# First Brisket, to foil or not to foil...



## Jer_ry (Jul 25, 2009)

I am making my first brisket tomorrow night going to set it going around 12 midnight and check on it at 7am. Since it will be going for 7hrs unattended would it be safer to have it in foil? One of my friends claims no foil over night for sure. Also he won;t give me a single tip on seasoning because he thinks he is going to patent his brisket or something someday.


----------



## Too Tall (May 21, 2004)

Personally I don't use foil. That said if you put foil on it when you put it on the fire how is it going to get any smoke. Most of the folks I know that do foil wrap the brisket when the internal temps get in the 150-160 degree range. Its had all the smoke it needs by that point. 
For seasoning I like to put a light coat of mustard on the brisket and then rub on the seasoning (heavy coating). Fiesta Brisket Rub is a good one to use if you don't already have a rub in mind. 
Brisket cooking is kind of a Chevy Ford thing. Everybody likes to do it a little differently so with the following posts that come pick one you like and go with it. Good Luck.


----------



## Gilbert (May 25, 2004)

Jer_ry said:


> I am making my first brisket tomorrow night going to set it going around 12 midnight and check on it at 7am. Since it will be going for 7hrs unattended would it be safer to have it in foil? One of my friends claims no foil over night for sure. Also he won;t give me a single tip on seasoning because he thinks he is going to patent his brisket or something someday.


how are you going to maintain the temp for 7 hours unattended?

don't wrap it and get some Sweet Moms BBQ Rub. Coat it good. Stuff taste great.

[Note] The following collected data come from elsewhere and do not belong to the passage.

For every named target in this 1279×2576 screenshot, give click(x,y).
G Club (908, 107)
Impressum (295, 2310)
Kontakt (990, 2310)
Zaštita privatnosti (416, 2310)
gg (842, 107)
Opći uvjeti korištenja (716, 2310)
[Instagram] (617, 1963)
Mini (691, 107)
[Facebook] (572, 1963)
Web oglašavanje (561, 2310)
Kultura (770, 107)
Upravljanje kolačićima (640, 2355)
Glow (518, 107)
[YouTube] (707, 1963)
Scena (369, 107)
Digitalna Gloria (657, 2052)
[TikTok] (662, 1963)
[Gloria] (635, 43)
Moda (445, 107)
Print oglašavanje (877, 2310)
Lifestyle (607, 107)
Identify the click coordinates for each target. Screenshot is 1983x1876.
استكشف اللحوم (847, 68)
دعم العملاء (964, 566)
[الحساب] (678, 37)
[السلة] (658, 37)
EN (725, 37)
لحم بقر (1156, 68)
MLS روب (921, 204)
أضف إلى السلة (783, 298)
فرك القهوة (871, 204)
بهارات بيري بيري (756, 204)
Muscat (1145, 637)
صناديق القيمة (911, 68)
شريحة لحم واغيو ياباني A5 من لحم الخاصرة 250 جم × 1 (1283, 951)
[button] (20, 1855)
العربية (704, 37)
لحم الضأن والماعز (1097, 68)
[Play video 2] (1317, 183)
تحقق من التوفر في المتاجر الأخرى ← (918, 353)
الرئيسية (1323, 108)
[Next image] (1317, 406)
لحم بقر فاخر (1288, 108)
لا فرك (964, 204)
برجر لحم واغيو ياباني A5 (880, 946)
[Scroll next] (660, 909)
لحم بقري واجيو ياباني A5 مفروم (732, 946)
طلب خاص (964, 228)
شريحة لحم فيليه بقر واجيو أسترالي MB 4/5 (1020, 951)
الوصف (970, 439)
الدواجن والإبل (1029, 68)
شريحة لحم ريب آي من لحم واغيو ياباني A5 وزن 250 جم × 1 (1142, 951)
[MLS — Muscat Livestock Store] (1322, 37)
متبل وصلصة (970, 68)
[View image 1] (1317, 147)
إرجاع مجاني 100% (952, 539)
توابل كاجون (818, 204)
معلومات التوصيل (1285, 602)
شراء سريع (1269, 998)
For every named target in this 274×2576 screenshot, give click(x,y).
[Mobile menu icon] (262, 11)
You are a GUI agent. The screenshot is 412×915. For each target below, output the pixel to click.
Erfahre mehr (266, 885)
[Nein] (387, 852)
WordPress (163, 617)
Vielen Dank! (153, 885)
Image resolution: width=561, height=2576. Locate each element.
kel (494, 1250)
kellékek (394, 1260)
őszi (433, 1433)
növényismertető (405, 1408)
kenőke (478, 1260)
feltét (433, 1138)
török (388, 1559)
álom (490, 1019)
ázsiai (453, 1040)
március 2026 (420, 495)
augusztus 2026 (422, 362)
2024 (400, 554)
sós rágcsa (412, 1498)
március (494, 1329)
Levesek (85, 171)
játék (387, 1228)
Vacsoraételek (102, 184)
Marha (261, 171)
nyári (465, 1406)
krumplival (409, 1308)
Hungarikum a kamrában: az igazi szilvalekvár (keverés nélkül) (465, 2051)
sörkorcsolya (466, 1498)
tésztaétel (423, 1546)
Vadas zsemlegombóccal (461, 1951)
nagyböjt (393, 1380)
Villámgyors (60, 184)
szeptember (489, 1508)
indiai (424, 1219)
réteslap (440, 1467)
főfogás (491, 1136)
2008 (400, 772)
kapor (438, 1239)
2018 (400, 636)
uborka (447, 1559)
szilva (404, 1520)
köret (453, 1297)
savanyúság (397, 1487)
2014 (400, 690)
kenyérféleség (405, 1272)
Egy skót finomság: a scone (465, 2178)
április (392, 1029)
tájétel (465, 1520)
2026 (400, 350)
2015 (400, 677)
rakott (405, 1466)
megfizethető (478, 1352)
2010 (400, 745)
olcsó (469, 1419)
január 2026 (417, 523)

http://www.sweetmomsbbq.com/


----------



## awshannon (May 20, 2007)

If you r going to leave it unattended for that long, wrap it up. Best thing to do is cook it at least 3hours first then wrap it


----------



## jdot7749 (Dec 1, 2008)

If you cook it wrapped you might as well cook it in the oven. The only cooker I know of that will cook at brisket temperature for 7 hrs besides an oven is a Weber Bullet.

Good luck though, jdot


----------



## drfishalot (Sep 9, 2004)

jdot7749 said:


> If you cook it wrapped you might as well cook it in the oven. The only cooker I know of that will cook at brisket temperature for 7 hrs besides an oven is a Weber Bullet.
> 
> Good luck though, jdot


I sure love my cookshack. did a brisket labor day, in at 8pm..went and got drunk, checked temp at 9am next morning-it was about 182 or 3, took out one hr later. now thats roughing it!!


----------



## yer_corks_under (Mar 23, 2007)

No foil, it steams the smoke flavor out of the meat.


----------



## Red3Fish (Jun 4, 2004)

*When I do gameday briskets...*

I season, wrap in foil, put in roasting pan, and put in the oven about midnight at 200 degrees....sleep well all night...get up next morning about 5, light fire, fix bloody Mary, and put on smoker unwrapped for another 5 or 6 hrs. Total cook time about 50 min per pound. Is done about 11:30 or 12:00.

Not a "purist" approach, but works well for me, and I don't worry about tending fire, smoke, over done, under done!

Later
R3F


----------



## bonefish (Nov 24, 2006)

No foil. If your gonna use foil, use the oven, it a lot simpler. Here is a rub you might try:
*Ingredients:*


1/2 cup paprika
1/3 cup brown sugar
3 tablespoons garlic powder
3 tablespoons onion powder
2 tablespoons oregano
*Preparation:*

Combine all ingredients and mix well. Work into the surface of the brisket, especially over the exposed meat. This rub may be stored in an airtight container in a cool, dark place.

Coat the brisket with the rub and but in in the pit fat side up. Temp should be about 225 - 250 degrees.
Good luck.


----------



## salth2o (Sep 21, 2004)

I only use foil AFTER I pull the brisket from the pit to let it rest. As stated before, cook it in foil if you want it roasted, not smoked. 

I would not worry too much about your "friend" not sharing his rub, most people hold their BBQ secrets pretty close to the vest. Use what bonefish posted or a variation of your own. The trial and error of finding out what combination's I like is the fun part of cooking/smoking.


----------



## thabeezer (Aug 13, 2007)

Bubba keg and Green Egg will hold a temp easily for 7 hours and longer. Like stated before using foil the entire time defeats the smoking process.


----------



## Cowboy1uhB (Nov 19, 2008)

I began to cover the brisket initially becuase the main consumers of my brisket were not fond of the heavy smoke. What good is a brisket if you can't share it? The thought process was to prevent early heavy bitter smoke from saturating the brisket. Once my fire was good and consistent, the foil came off. This amounts to about 70% of brisket cook time uncovered.

Hope this helps.


----------



## TOPHAND (Jun 29, 2009)

USE IT THE LAST 1/3 OF YOUR COOKING TIME. MAKES IT MORE JUICY AND TENDER


----------



## TOPHAND (Jun 29, 2009)

USE IT THE LAST 1/3 OF YOUR COOKING TIME. IF YOUR COOKING AT 250-275 COOK 1 HOUR PER POUND.


----------



## tbone2374 (Feb 27, 2010)

Cover it for the first 4 hrs, then uncover to brown it.


----------



## yer_corks_under (Mar 23, 2007)

Jer_ry are you going to tell us about it?


----------